The first part of my journey to becoming a B2B CFO® Partner was described in an earlier article.  I said I would split it into two parts, and that’s not going to happen.  It will be either 3 or 4 before I’m done.  So let’s call this #2 of X.  The first installment left off with me working for my first firm out of college and how my non-conformity to the standard CPA mold made me a bit of a challenge for some of my supervisors.  There was a supervisor there with whom I didn’t get along well.  However, he once told me something that stuck with me throughout my career.  “Joshua”, he said, “most people move from point A to point B to point C.  You can look at point A, see point C, and bring them together.”  To me, this was natural.  I did not really understand that everyone wasn’t wired that way.  If one was so inclined, one could call it a gift.  However it was a gift with some strings attached.  By making the logical jumps between ideas in my head, I was not as good at preparing workpapers as some of the other staff, and the paper trail was very important.  I knew what I had done, however the steps in the process were all in my head.  It took me many years to break this habit.  However, because of my ability and because I quickly picked up on concepts, the partners soon had me preparing projections in Lotus 1-2-3 (remember that program) for clients and doing more advanced work.  I reveled in this, it was my favorite task, much more fun than bookkeeping or preparing tax returns.  Soon I started doing tax research, and that was great, too, as it exercised my brain and added new knowledge instead of just using what I already knew.

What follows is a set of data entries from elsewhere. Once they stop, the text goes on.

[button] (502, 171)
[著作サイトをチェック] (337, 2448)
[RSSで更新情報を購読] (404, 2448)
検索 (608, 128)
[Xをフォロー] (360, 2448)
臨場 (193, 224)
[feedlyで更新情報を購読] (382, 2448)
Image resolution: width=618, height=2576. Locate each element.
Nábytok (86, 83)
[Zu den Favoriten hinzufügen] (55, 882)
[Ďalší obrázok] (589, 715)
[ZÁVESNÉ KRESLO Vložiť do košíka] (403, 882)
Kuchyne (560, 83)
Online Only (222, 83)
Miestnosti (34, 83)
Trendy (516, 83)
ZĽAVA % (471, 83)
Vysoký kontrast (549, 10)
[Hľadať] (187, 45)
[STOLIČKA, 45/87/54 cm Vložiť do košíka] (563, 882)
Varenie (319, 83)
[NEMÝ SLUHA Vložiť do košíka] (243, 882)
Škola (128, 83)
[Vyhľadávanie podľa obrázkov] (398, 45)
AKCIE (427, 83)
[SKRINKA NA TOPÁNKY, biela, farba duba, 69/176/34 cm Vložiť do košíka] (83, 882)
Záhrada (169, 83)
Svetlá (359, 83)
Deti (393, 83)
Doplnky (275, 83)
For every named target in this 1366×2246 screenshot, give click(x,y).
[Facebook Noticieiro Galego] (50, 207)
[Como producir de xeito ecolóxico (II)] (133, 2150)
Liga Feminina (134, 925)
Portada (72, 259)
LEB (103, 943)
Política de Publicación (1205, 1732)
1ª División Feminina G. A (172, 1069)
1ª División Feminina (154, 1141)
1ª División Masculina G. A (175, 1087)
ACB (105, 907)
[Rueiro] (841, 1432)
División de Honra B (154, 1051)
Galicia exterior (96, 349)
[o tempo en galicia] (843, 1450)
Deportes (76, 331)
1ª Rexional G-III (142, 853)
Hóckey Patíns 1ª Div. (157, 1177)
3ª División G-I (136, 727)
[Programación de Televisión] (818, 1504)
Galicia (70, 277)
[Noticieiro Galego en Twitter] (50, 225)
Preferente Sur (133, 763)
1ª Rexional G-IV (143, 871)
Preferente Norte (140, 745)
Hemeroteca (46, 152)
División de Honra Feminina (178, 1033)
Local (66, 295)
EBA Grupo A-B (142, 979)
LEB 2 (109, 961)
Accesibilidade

Still, all good things must come to an end.  The firm merged with another firm for about a year and then they split up.  A third partner was added.  I was getting restless, wanting new challenges.  Recruiters would call me periodically and ask me if I wanted to change jobs.  I always turned them down, until the spring of 1989.  I did want a change, I didn’t see a future at my current firm.  So, after a few interviews, I signed on with a firm in Rockville, MD, which also had an office in Northern Virginia.  This was a bigger firm with about 50 employees compared to the 20 or so at my first firm.  Here I was working just in the tax department.  I worked with a wide variety of clients, although a fair number of them were real estate related, and I found I really liked that work.  I was doing mostly tax return preparation and tax research and was getting very good at it, although the firm also had me continuing to work on projections, again recognizing my talent at it.  The downside was that Rockville was a long drive for me every day and the hours were long.  I had purchased a home in Baltimore, so I didn’t want to sell it and move.  While I liked most of my co-workers, and especially the tax partner, after 3 years I began to burn out.  I needed a change.

Once again I was approached by a recruiter.  And he was a Big 8 recruiter, actually working directly for KPMG Peat Marwick.  Was I interested in working for their real estate department?  I had never worked for a national firm before, I didn’t want to become just another audit drone out of college.  However, with a desire to keep expanding my knowledge, now it became intriguing.  I signed up, making it 3 ½ years in a job for the 2nd time.  I joined the downtown Washington, D.C. real estate department and was exposed to clients bigger than I had handled before.  The challenges were there, and so was the pressure.  One of the nicest things was that the National Tax Office was upstairs, and when I ran into complex issues which stumped my department, all I had to do was take an elevator a few flights up to find a top expert.  This helped me greatly expand my knowledge.  And again, I was the guy who was most versatile with computing.  Sometime in 1994 or 1995, I began designing a program to help companies account for some complex IRS allocations related to REITs.  It was designed for a large Washtington, DC REIT, however, it got the attention of the Client Service Technology department of KPMG, and soon another move was in the future.  I’ll pick up from there in part 3.